Il direttore risponde. Lettera dal dolore e dalla speranza di un poliziotto che non cede al nulla
Caro direttore,
siamo in guerra. Non è solo una delle tante guerre, ma è "la" guerra. Di noi "sbirri" che siamo in prima linea. Di giorno e di notte. Al caldo e al freddo. All’asciutto e al bagnato. Chi guidando una volante a rischiare in prima linea e chi dietro a una scrivania a fornire gli strumenti a chi sta fuori. Chi dietro a uno scudo stretto accanto ai suoi compagni mentre attorno scoppia l’inferno, letteralmente, e chi lungo un’autostrada a macinare centinaia di chilometri a cercare di fermare folli strafatti prima che sterminino intere famiglie. Spesso (quasi sempre) inconsapevoli di cosa stiamo facendo. Noi che siamo i primi a capire quanto siamo inadeguati. Sempre stanchi, arrabbiati, col groppo in gola, piangendo (più spesso di quanto si creda), urlando e anche, talvolta (o dovremmo dire spesso), bestemmiando contro quel Bene ci sembra così strano e distante e contro quel mondo e quella società che, nonostante stiamo dando la vita per proteggerla, troppo spesso ci vomita contro un (immotivato) odio. Ma sempre pronti al sacrificio, a rialzarci a non cedere un centimetro.
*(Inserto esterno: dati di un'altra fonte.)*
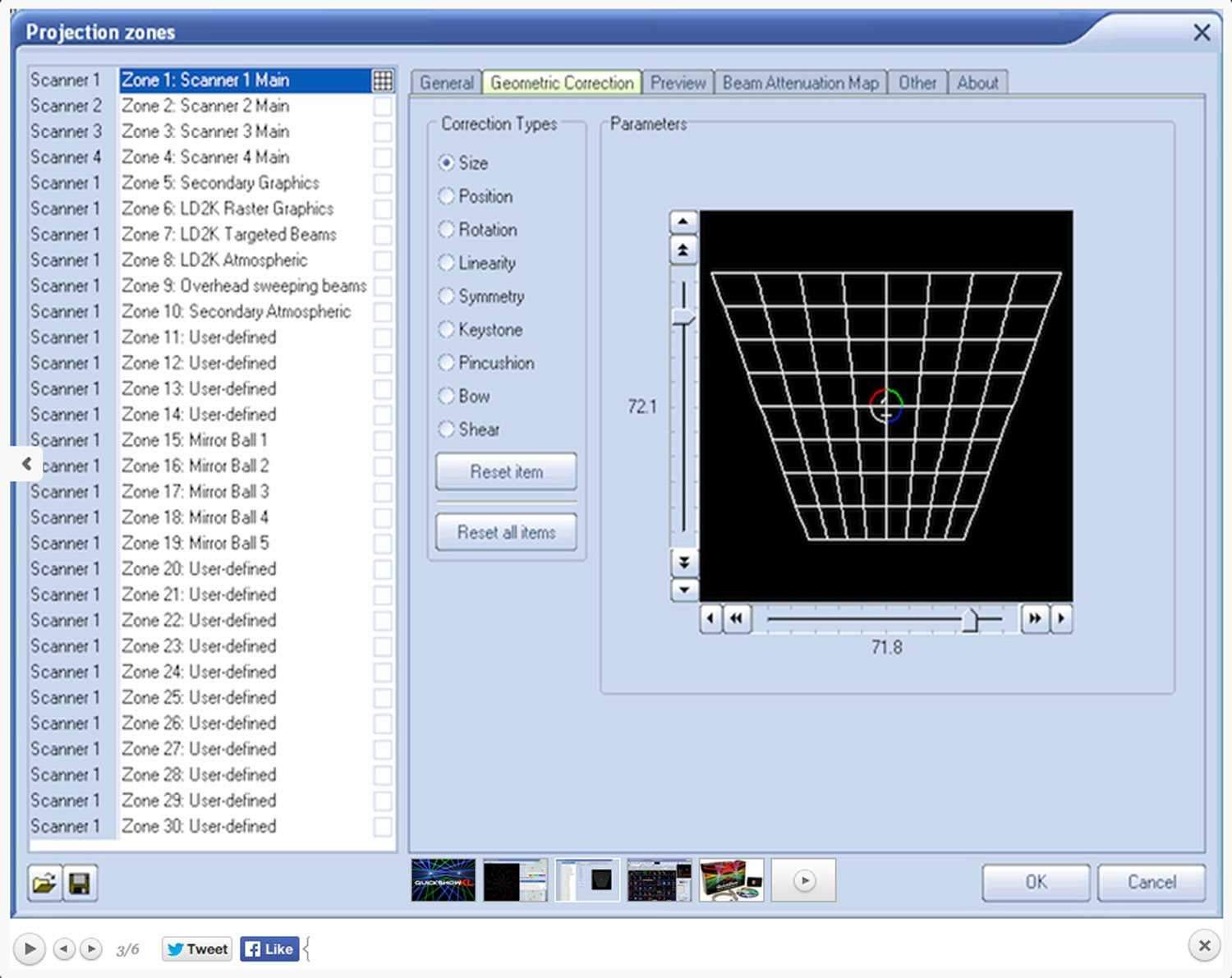
Task: Click the Reset all items button
Action: (x=505, y=531)
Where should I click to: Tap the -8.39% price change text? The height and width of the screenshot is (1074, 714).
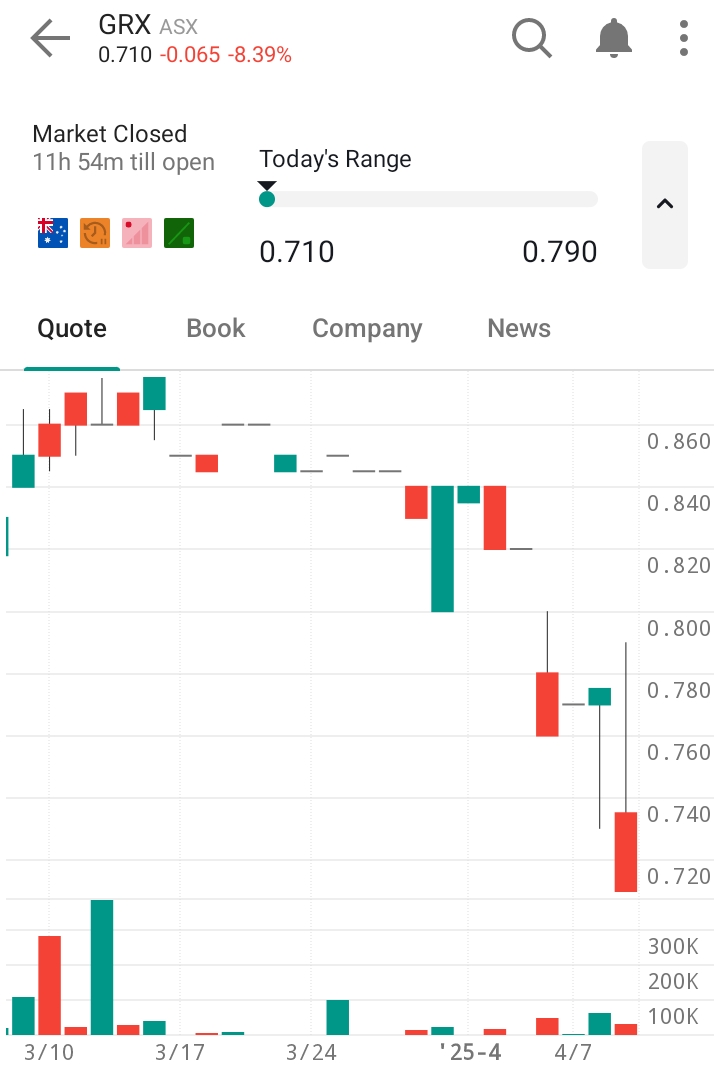260,55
L’altro giorno un nostro amico e collega è caduto. L’ennesimo caduto di questa guerra. Il primo pensiero è stato: "Questa cosa non ha alcun senso. Non può essere". Il male, per una volta sembrava vincere. Una scelta terribile la sua, un gesto che urla al Cielo, che grida dal profondo, che ci ha lacerato il cuore con una ferita feroce, non può essere senza senso. Perché sappiamo che inesorabilmente il Bene vince sul male, lo schiaccia. Con dei tempi e delle modalità non nostre, ma vince. In guerra ogni esercito ha le sue sentinelle che, in silenzio con dovere e dedizione, mettono in pericolo la propria vita, offrono la propria vita, per i propri compagni. Sono le prime che, quando il nemico colpisce, cadono sotto i suoi colpi. È forse il loro sacrificio vano? Certo che no. È proprio il loro grido di allarme che permette ai compagni di svegliarsi, prepararsi a fronteggiare l’assalto e contrattaccare. Questo nostro amico è stato per noi questa sentinella. Penso di poter dire che col suo grido, con la ferita che ha aperto nel nostro cuore, ci ha svegliati e ridestati. Dal suo gesto (che in sé sarebbe male, solo un folle direbbe che è un bene) però può nascere un bene.
Diceva un altro amico pochi giorni fa: «L’uomo, la vita razionale dell’uomo dovrebbe essere sospesa all’istante, sospesa in ogni istante a questo segno apparentemente così volubile, così casuale che sono le circostanze attraverso le quali l’ignoto Signore mi trascina, mi provoca al suo disegno». E queste circostanze possono essere «un segno [a volte] così ottuso [la fatica del vivere, lo squallore della vita quotidiana, le situazioni drammatiche, le cose più apparentemente inumane], così cupo, così non trasparente, così apparentemente casuale, come è il susseguirsi delle circostanze». Questa è tuttavia la modalità attraverso cui il Bene mi chiama per non farmi cadere nel nulla. Ora sta a noi. Questa è la nostra sfida. Questo nostro amico ci ha ridestati. Ora siamo noi che dobbiamo resistere a questo assalto per poi contrattaccare. Mi auguro, ed auguro a tutti, che la ferita aperta, questo cuore sanguinante che ora ci ritroviamo, non si rimargini. Che la domanda di senso (sul lavoro, sui rapporti, sugli affetti... sulla vita) che ha fatto nascere, come una fiamma, non si spenga mai ma venga, da questa ferita, continuamente alimentata e cresca, fino ad "incendiare" ogni aspetto della nostra vita. Se faremo e saremo tutto questo, allora anche quel sacrificio non sarà stato vano.